Suriye’de bu haksız ve dengesiz savaş sürdükçe göreceğimiz tablo, bir yanda Akdeniz sahillerindeki korunaklı muhkem kalelerinde sevgili yandaşlarıyla birlikte yaşamaya devam edecek olan gayri meşru rejim. Diğer yanda ise, özgürlük iddiasıyla savaşa girişen ortalama Suriye halkı. Ama farklı adları taşıyan üçüncü bir grup daha var ki, güya zulmun karşısında olup da perdearkasında karanlık pazarlıklar yapanlar, birbiriyle savaşıp durmaktan başka bir işe yarayamayan danışıklı doğüşçüler, lejyonerler, parali askerler...
Ne gariptir ki Suriye’de savaş ve ölümler, zalim Esed rejimi ve yandaşlarının topraklarında değil, tam aksine, güya hakları savunulan insanların sokaklarında devam ediyor. Ve bütün bu keskin yapıların varlığı, bütün dünyanın orayı işgal etmesi ve Esed’in kalması için iyi bir bahane oluşturuyor. Dünya, mazlumların uğradığı haksızlıklar yerine, ekstremist grupların benzeri görülmemiş derecede vahşi ve sansasyonel eylemleriyle kamuoyunun dikkatleri başka yerlere çekildi. Suriyedeki rejime karşı özgürlükçü hareketler yerine İslam adına gölge düşürecek kasıtlı görüntüler, İslam’a saldırı ve savaş psikolojisinin algı yönetiminin malzemelerini oluşturdular.
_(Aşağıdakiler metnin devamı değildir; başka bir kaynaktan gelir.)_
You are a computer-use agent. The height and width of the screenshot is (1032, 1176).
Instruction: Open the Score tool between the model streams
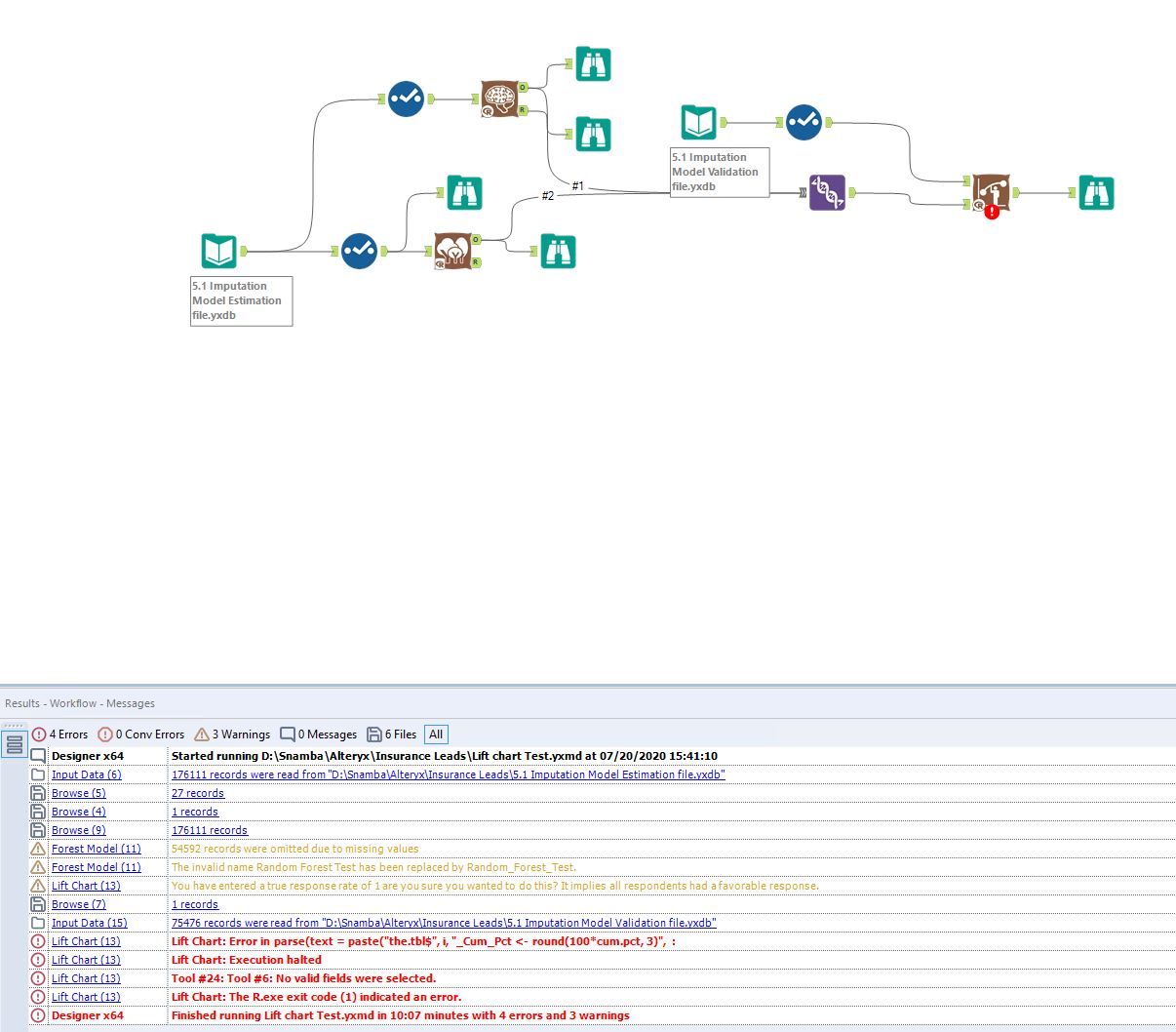pyautogui.click(x=828, y=192)
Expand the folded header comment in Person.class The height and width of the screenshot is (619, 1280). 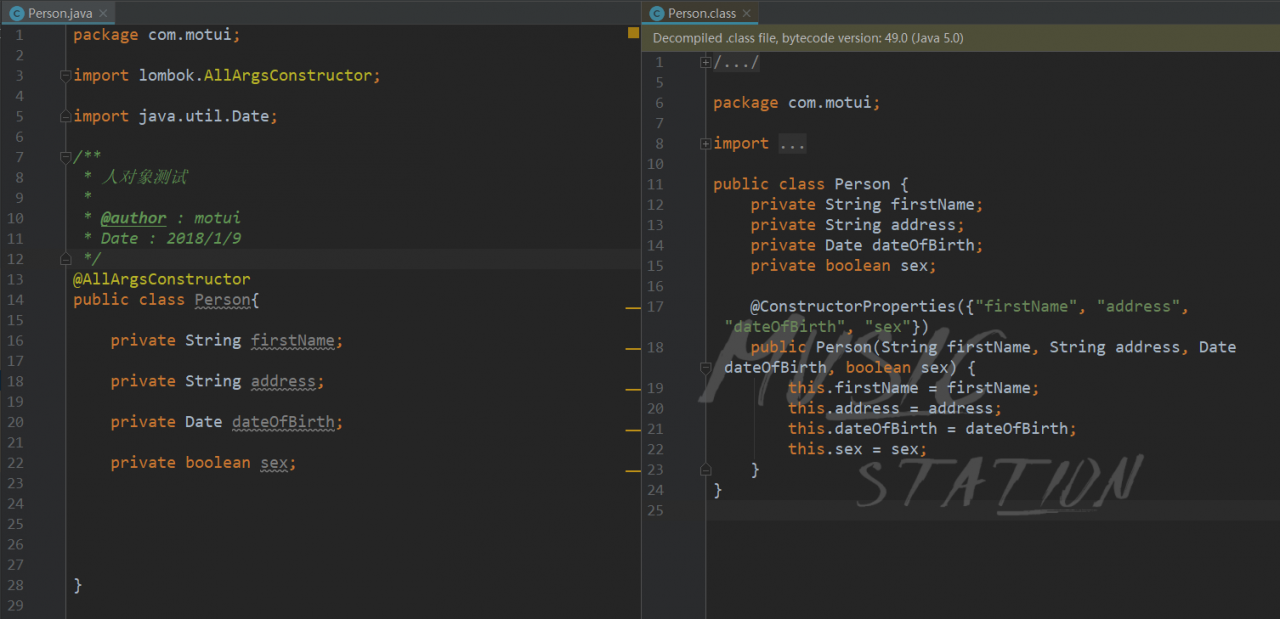[706, 62]
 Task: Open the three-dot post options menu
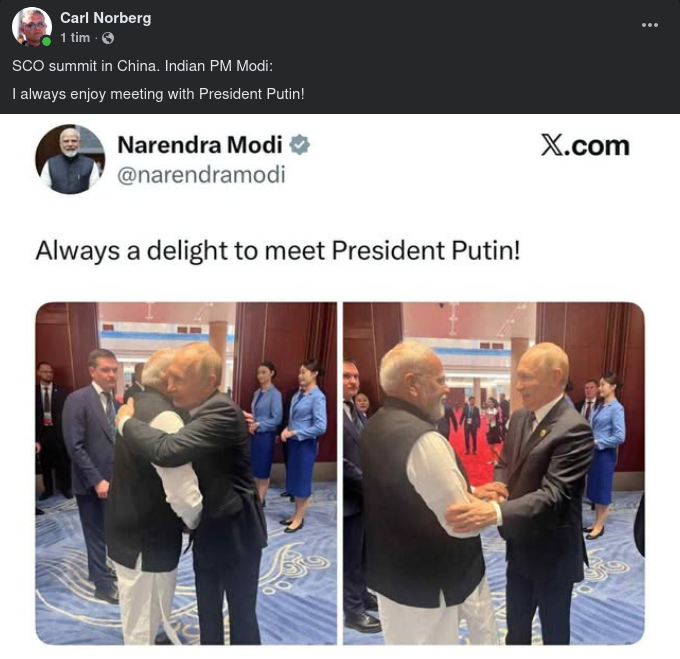(650, 25)
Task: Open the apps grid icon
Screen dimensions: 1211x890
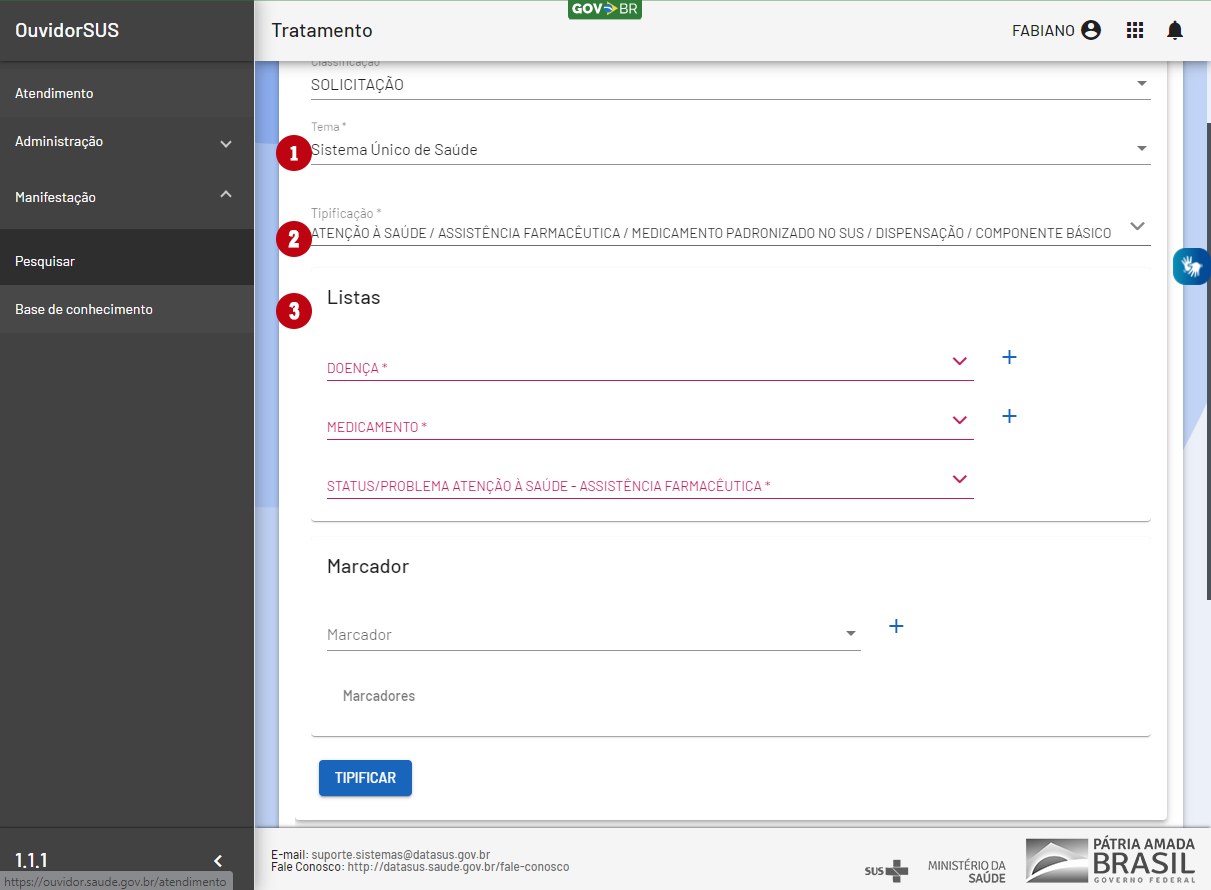Action: coord(1134,30)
Aşırılığı ve şiddeti besleyen, bizzat şiddetin kendisidir. İnsanların en temel ihtiyacı olan güvenlik, can ve mal emniyeti, gelecekleri hakkında hayal kurabilme hakları elinden alındığında, aşırılık (ekstremizm) ve radikalizm rahatlıkla zemin bulabilir. Dünyanın her köşesinden idealleri devşirilmiş, kandırılmış insan kitleleri, Hikayenin sonunda, sahillere vuran çocuk ve bebek cesetleri, rakamlara dökülerek değersizleştirilmiş insan yığınları, kaybolmuş ümitler, yitirilmiş gelecekler...
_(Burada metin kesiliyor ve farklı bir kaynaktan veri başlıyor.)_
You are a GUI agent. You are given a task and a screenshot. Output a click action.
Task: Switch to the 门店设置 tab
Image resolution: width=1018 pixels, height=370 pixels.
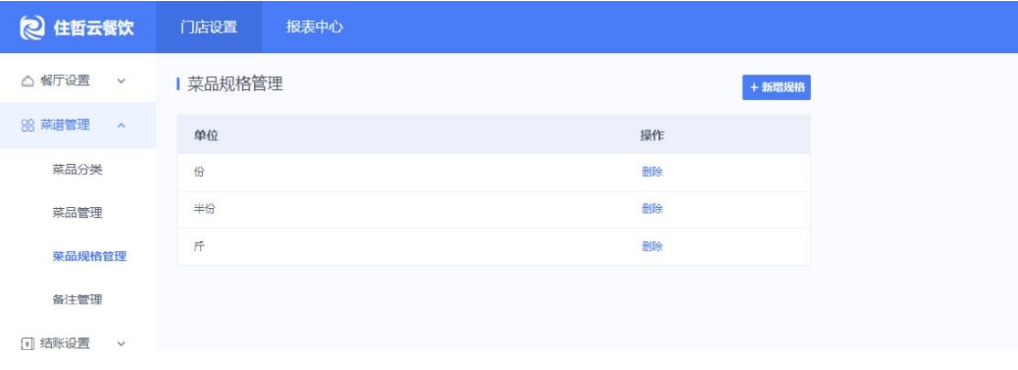pyautogui.click(x=208, y=27)
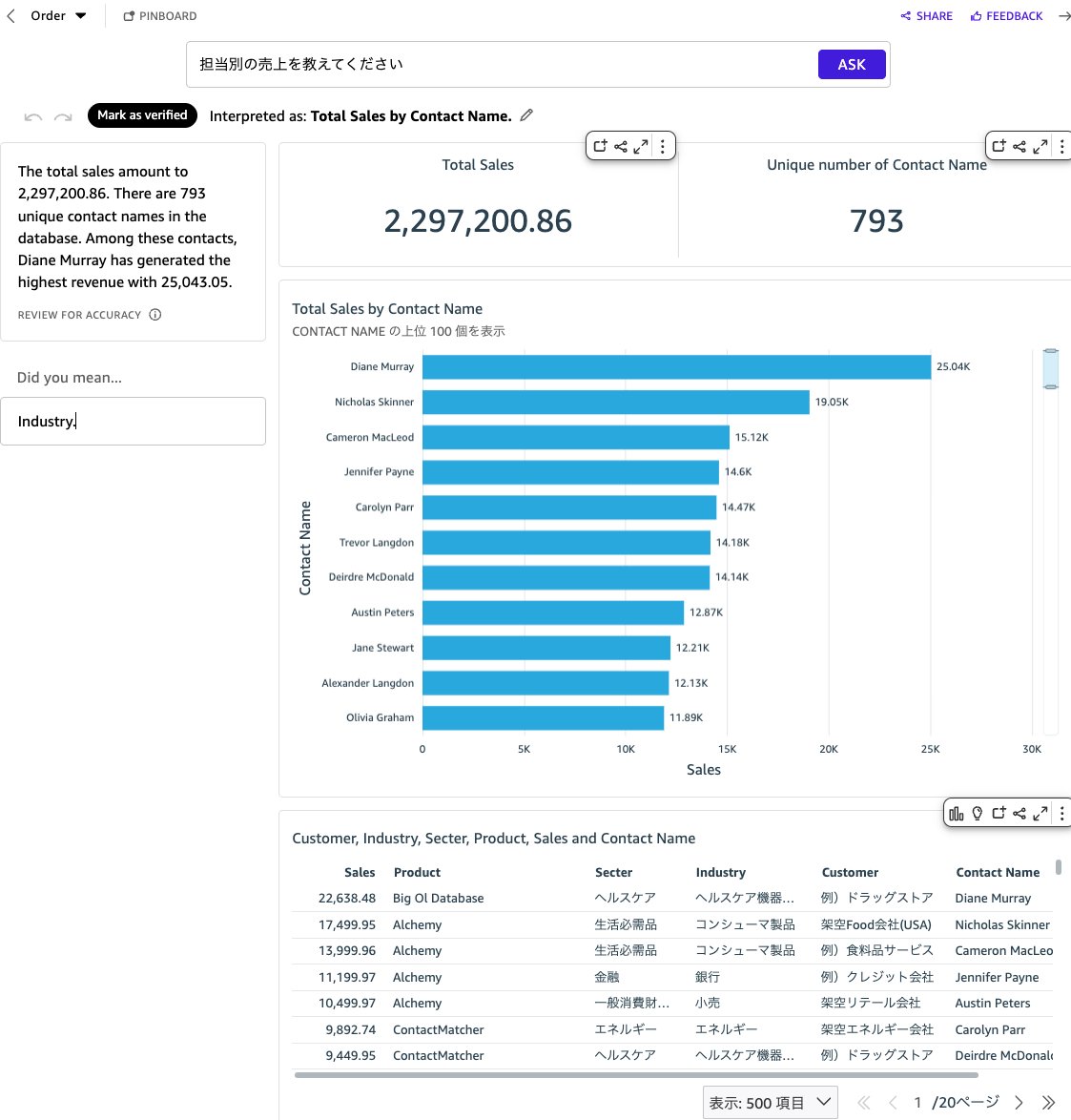1071x1120 pixels.
Task: Click the accuracy info icon next to REVIEW FOR ACCURACY
Action: (x=156, y=314)
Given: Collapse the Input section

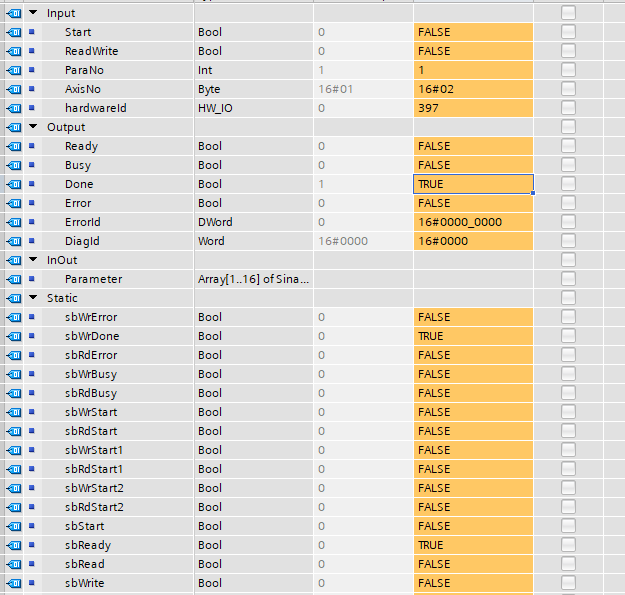Looking at the screenshot, I should pyautogui.click(x=33, y=13).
İslami, sosyal gerçeklikten veya günlük pratikten çıkararak ideolojik bir araca rahatlıkla dönüştüren yeni, bünyeye yabancı ve anlaşılması güç yapılar, İslam adına savaş yürüttükleri iddiasındalar. Kaybedecekleri hiç bir şey olmayan, dünyadan ve hayattan ümidini kesmiş, bazen para, bazen de heyecan saikiyle arayış içindeki maceracı insanları dünyanın her yerinden rahatlıkla toplayabiliyorlar. Güya İslam adına yapıldığı iddia edilen Paris ve Sarajevo vb. saldırıların sonuçta neye hizmet ettiklerini anlamalarını bu insanlardan beklemek boş bir uğraş olur. Bu insanların, arka planda kimler tarafından ikna edildiği, teşvik edildiği, nasıl bu kadar organize olabildiği ve rahatça silahlanabildikleri, güçlü istihbarî takiplerden nasıl kaçabildikleri ise tam bir muamma.
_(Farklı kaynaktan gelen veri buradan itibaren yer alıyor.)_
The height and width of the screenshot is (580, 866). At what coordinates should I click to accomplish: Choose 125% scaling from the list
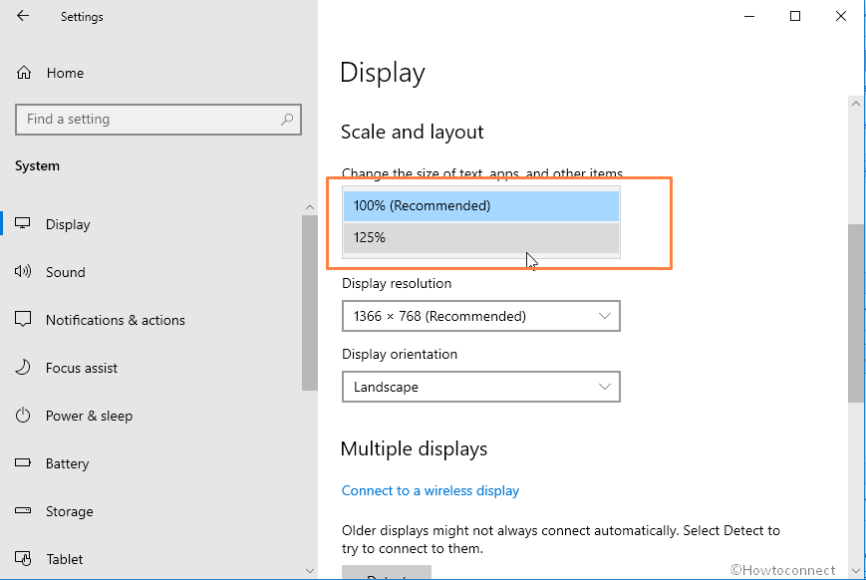[481, 237]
Kafkasya’nın bir köşesinden, Türkistan’ın bir ucundan, Kuzey Afrika’dan insanlar, kimlere teslim olduklarını bilmeksizin, içini başkalarının doldurduğu bir kelime veya ideal olarak ‘cihat’ kavramının peşinde ülkelerini, rahatlarını terk ederek bir bilinmeze koşuyorlar. Suriye’ye rahatlıkla ulaşabilen bu insanların sanki, bu savaş bölgesine ulaşmalarını kolaylaştırmak için herkes seferber. Bu insanlar tekrar ülkelerine dönmek istediklerinde muhtemelen geri kabul edilmeyecekler ve her zaman pot ansiyel suçlu olarak görülecekler.
Bu kadar macera peşinde insan, ancak müslüman coğrafyadan ve olsa olsa Güney Amerika’dan toplanabilir. O halde, bu zeminin ayrıca sorgulanması ve neden böylesi bir zihni zeminin var olduğuna da kafa yormak gerekir. Gelecek kuşaklar için emin, huzurlu ve barış içinde, masumların ölmediği bir dünya talebi, herhalde herkesin ortak talebidir. Korkarım ki, bu ‘akla zarar’ şiddet mantığıyla planlı ve organize şiddet üretildikçe, bunun karşısında yeni şiddetler doğacak ve Dünya artık herkes için güvenli bir mekan olmaktan çıkacak.